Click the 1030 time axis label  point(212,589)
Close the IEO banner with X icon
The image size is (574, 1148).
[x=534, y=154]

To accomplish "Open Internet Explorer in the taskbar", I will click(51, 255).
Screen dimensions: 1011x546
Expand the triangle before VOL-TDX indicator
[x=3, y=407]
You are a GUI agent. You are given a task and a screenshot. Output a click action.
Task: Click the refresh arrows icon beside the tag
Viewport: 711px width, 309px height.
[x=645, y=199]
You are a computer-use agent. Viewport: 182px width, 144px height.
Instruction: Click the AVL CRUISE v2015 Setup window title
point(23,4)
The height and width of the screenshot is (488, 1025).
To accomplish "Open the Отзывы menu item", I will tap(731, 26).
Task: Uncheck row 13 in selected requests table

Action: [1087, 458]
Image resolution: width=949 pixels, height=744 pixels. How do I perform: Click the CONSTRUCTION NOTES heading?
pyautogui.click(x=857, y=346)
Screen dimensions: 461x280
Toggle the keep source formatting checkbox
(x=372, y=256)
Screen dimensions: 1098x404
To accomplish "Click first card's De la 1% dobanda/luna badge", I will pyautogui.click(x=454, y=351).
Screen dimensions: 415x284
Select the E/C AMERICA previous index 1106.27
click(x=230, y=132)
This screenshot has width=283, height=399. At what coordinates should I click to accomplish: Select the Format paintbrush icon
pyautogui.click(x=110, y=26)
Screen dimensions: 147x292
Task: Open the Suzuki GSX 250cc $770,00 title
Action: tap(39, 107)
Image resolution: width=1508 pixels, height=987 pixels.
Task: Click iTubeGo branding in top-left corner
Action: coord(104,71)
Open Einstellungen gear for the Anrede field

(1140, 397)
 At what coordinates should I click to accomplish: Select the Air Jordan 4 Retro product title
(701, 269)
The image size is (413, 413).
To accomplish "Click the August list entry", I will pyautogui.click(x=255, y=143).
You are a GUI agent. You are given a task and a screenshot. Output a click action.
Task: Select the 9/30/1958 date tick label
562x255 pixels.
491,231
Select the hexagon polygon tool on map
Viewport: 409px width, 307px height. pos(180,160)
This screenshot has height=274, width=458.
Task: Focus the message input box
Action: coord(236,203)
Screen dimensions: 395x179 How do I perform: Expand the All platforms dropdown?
• • •
= WHAT IS EXPECTED =
Rewrite these records, replacing "GUI agent" with "screen assistant" everywhere it appears and changing nothing else.

= TASK RESPONSE =
Click the 1030 time axis label  point(212,589)
Close the IEO banner with X icon
The image size is (574, 1148).
[x=534, y=154]

To accomplish "Open Internet Explorer in the taskbar", I will click(51, 255).
Screen dimensions: 1011x546
Expand the triangle before VOL-TDX indicator
[x=3, y=407]
You are a screen assistant. You are given a task and a screenshot. Output a click action.
Task: Click the refresh arrows icon beside the tag
Viewport: 711px width, 309px height.
[x=645, y=199]
You are a computer-use agent. Viewport: 182px width, 144px height.
Instruction: Click the AVL CRUISE v2015 Setup window title
point(23,4)
The height and width of the screenshot is (488, 1025).
To accomplish "Open the Отзывы menu item", I will tap(731, 26).
Task: Uncheck row 13 in selected requests table

Action: [1087, 458]
Image resolution: width=949 pixels, height=744 pixels. How do I perform: Click the CONSTRUCTION NOTES heading?
pyautogui.click(x=857, y=346)
Screen dimensions: 461x280
Toggle the keep source formatting checkbox
(x=372, y=256)
Screen dimensions: 1098x404
To accomplish "Click first card's De la 1% dobanda/luna badge", I will pyautogui.click(x=454, y=351).
Screen dimensions: 415x284
Select the E/C AMERICA previous index 1106.27
click(x=230, y=132)
This screenshot has width=283, height=399. At what coordinates should I click to accomplish: Select the Format paintbrush icon
pyautogui.click(x=110, y=26)
Screen dimensions: 147x292
Task: Open the Suzuki GSX 250cc $770,00 title
Action: tap(39, 107)
Image resolution: width=1508 pixels, height=987 pixels.
Task: Click iTubeGo branding in top-left corner
Action: coord(104,71)
Open Einstellungen gear for the Anrede field

(1140, 397)
 At what coordinates should I click to accomplish: Select the Air Jordan 4 Retro product title
(701, 269)
The image size is (413, 413).
To accomplish "Click the August list entry", I will pyautogui.click(x=255, y=143).
You are a screen assistant. You are given a task and a screenshot. Output a click action.
Task: Select the 9/30/1958 date tick label
562x255 pixels.
491,231
Select the hexagon polygon tool on map
Viewport: 409px width, 307px height. pos(180,160)
This screenshot has height=274, width=458.
Task: Focus the message input box
Action: coord(236,203)
Screen dimensions: 395x179 How do I perform: Expand the All platforms dropdown?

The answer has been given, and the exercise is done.